CD Projekt Red Teases Glorious Ground-Up Remake Of The Witcher In Unreal Engine 5
In March of this year, CD Projekt Red, the developer behind The Witcher and Cyberpunk 2077 announced a "new saga" in The Witcher series. Along with this announcement was a blog post that they were going to be eliminating their home-grown RED Engine and move to Epic Games' Unreal Engine 5 for their next title. Well, while there is a new game intended to be released within the Witcher series, on October 26th, the development team announced that the first title they released, The Witcher, is getting a remake in Unreal Engine 5 as well.
This seems to fall in line with a pretty popular movement right now for developers to remake their most defining titles. Activision and Infinity Ward have been working on a remake of Call of Duty: Modern Warfare II slated to be released on October 28, 2022, and EA and Motive have been working on a Dead Space remake. All of these remakes look to be fantastically well done. While there may be consumers who will comment that nothing original anymore and everything is a remake, there is a market for these—rose colored glasses and nostalgia sells. Nintendo, Game Freak, and The Pokémon company sold around 14.66 million units on the Let's Go releases of the games for Nintendo Switch according to Statista. Those are remakes of a sort based on the original Pokémon Red and Pokémon Blue.
We're thrilled to reveal that, together with @Fools_Theory, we're working on remaking The Witcher using Unreal Engine 5 (codename: Canis Majoris)!— The Witcher (@witchergame) October 26, 2022
We want to do this right, so please be patient — it's gonna be a while until we can share more details.
⚔️ https://t.co/6VCAokPgXs pic.twitter.com/ERFOXQrUEP
On the official Witcher News Post announcement, Head of CD Projekt Red, Adam Badowsky, said the following, "The Witcher is where it all started for us, for CD PROJEKT RED. It was the first game we made, ever, and it was a big moment for us then.

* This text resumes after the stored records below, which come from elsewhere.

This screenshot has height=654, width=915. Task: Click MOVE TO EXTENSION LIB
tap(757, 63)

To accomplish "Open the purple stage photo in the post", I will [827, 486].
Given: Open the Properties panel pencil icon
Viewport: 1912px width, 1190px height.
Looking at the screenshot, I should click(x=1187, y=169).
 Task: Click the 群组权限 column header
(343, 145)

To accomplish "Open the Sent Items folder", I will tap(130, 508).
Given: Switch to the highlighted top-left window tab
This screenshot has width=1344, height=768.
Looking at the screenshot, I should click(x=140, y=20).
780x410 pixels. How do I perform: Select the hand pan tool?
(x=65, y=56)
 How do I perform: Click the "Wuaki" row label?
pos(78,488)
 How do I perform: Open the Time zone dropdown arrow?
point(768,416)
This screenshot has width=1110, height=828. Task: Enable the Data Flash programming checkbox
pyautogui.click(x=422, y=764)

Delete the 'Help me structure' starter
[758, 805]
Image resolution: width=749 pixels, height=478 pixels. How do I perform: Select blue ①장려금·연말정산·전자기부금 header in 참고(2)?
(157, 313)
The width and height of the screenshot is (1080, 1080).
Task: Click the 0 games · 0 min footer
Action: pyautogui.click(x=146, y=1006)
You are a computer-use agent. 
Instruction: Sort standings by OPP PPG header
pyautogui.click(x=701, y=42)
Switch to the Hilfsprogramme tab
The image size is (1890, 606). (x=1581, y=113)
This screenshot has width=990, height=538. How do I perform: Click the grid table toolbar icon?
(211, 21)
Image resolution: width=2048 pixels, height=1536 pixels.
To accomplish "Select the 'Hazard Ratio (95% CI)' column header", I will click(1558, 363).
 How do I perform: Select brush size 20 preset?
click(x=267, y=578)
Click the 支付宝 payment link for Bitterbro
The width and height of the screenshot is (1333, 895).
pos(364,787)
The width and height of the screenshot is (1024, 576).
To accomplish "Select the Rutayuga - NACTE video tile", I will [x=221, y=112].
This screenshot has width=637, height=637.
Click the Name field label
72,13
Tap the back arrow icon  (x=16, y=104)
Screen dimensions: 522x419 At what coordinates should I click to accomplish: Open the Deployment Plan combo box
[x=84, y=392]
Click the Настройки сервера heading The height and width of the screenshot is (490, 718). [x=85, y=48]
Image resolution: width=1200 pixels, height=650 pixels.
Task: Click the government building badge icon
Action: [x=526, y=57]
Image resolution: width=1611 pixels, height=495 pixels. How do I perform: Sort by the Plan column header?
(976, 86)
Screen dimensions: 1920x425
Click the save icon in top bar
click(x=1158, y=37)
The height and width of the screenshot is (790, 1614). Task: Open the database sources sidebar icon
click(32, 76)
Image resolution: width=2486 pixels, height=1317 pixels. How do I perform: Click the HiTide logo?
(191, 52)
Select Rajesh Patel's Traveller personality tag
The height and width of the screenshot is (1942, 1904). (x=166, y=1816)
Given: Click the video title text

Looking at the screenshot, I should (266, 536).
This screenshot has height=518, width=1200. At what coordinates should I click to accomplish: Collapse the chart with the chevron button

Going back to this place and remaking the game for the next generation of gamers to experience it feels just as big, if not bigger..."
This move can be beneficial for consumers, too. Usually a development team doing something like this means that the original release of the title will be massively discounted. Additionally, a new release allows for significantly upgrades graphics and capabilities, and, just as Adam Badowski states, new generations can appreciate the title as much as those of us who enjoyed it the first time around.